*What this task involves*
Each line in the listing below that holds "agent" should be counted; reply with that number only.

*Dataset content*
========================
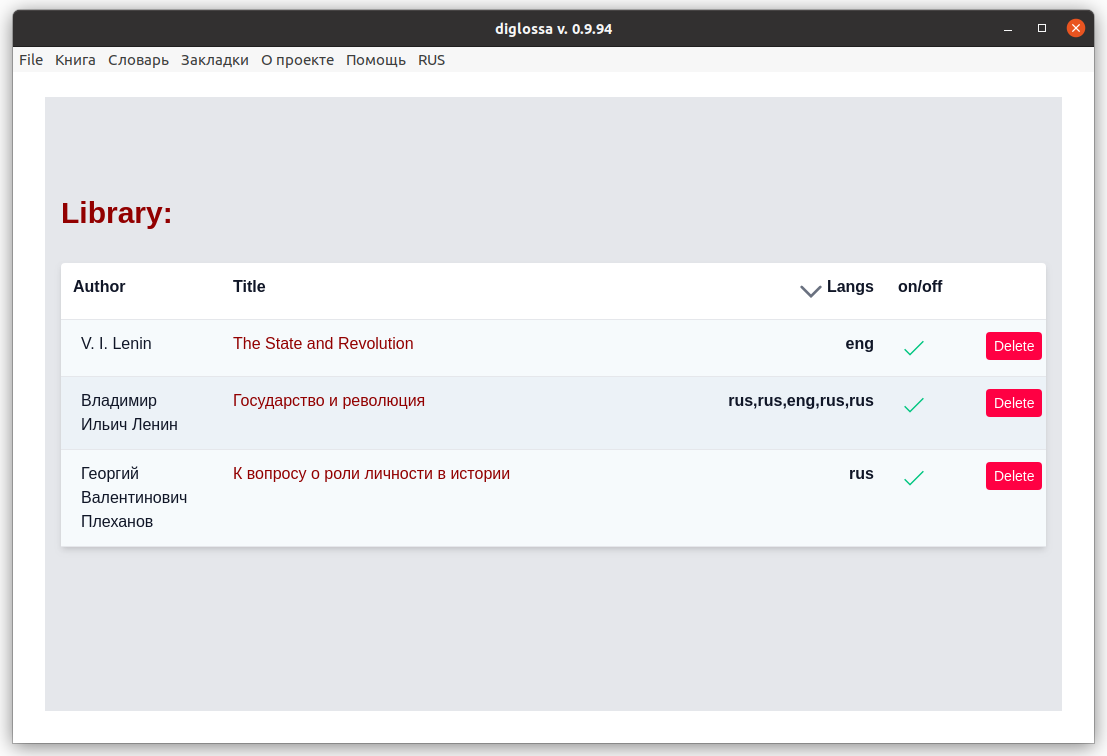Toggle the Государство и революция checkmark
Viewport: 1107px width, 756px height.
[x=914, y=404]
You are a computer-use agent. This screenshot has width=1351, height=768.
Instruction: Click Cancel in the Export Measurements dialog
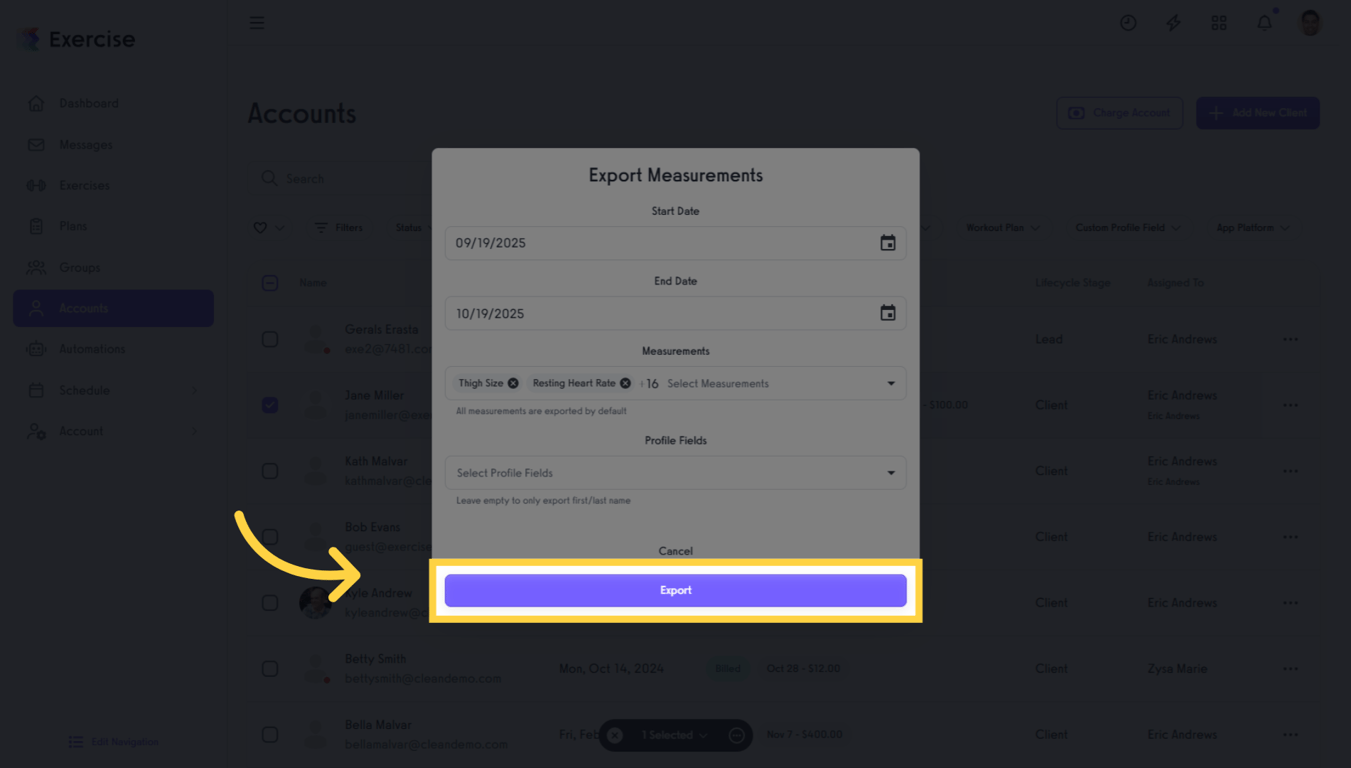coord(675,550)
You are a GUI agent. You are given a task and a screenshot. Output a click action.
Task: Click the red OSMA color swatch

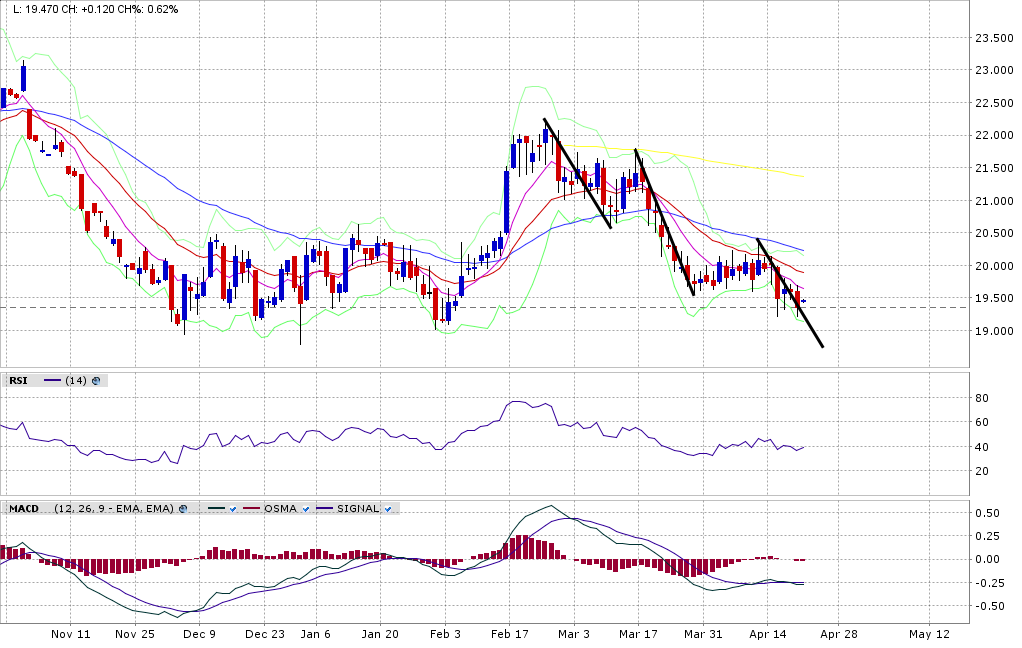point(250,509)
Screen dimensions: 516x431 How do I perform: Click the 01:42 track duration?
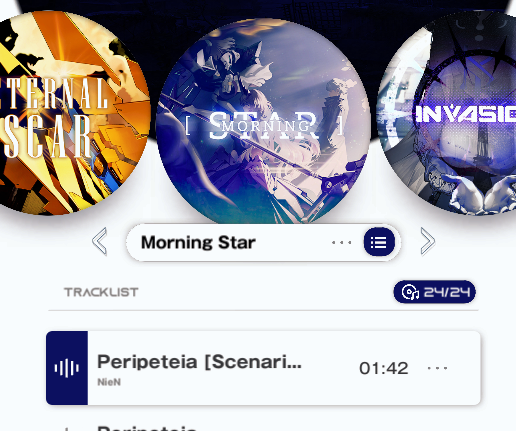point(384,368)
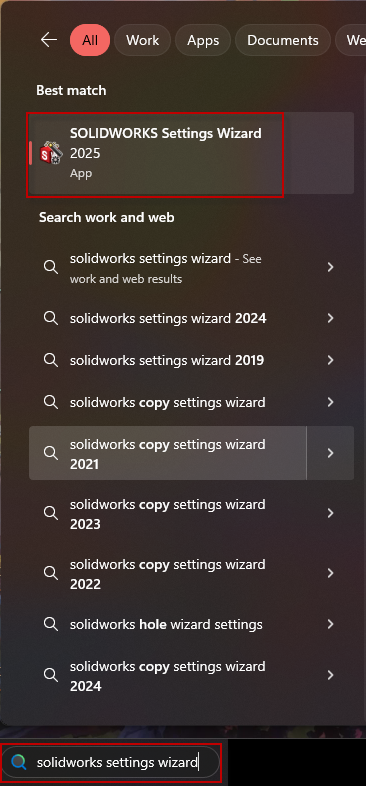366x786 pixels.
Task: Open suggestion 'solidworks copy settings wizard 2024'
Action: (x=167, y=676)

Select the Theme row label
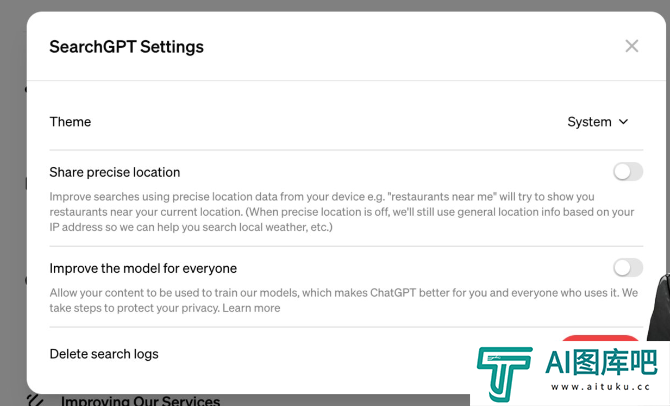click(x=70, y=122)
========================
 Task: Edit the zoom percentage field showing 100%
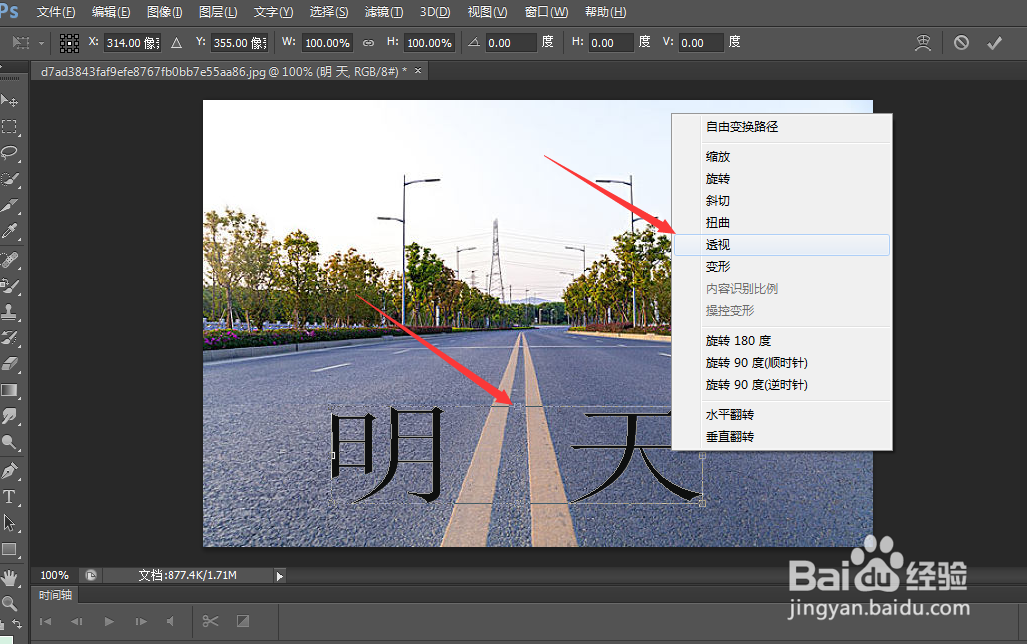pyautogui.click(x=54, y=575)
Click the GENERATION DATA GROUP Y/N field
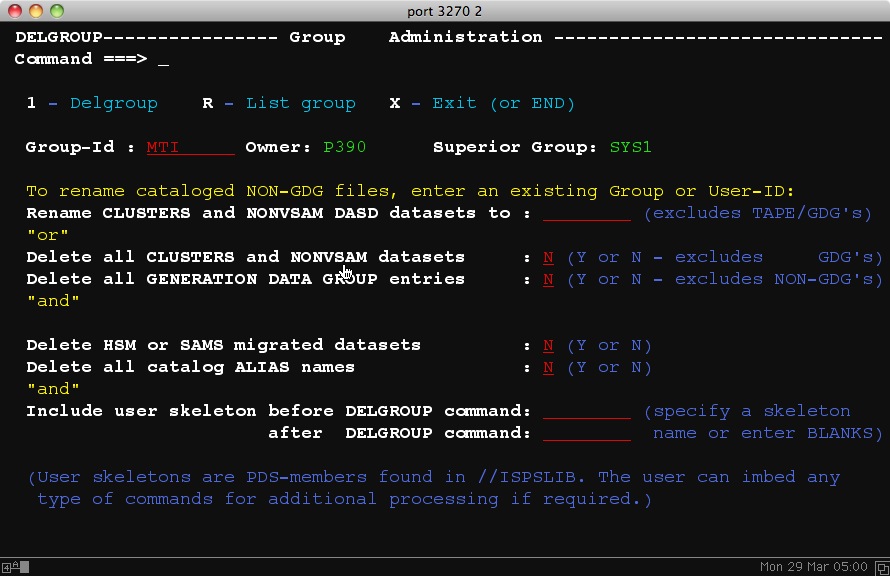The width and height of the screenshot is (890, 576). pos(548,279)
========================
*Exercise response*
2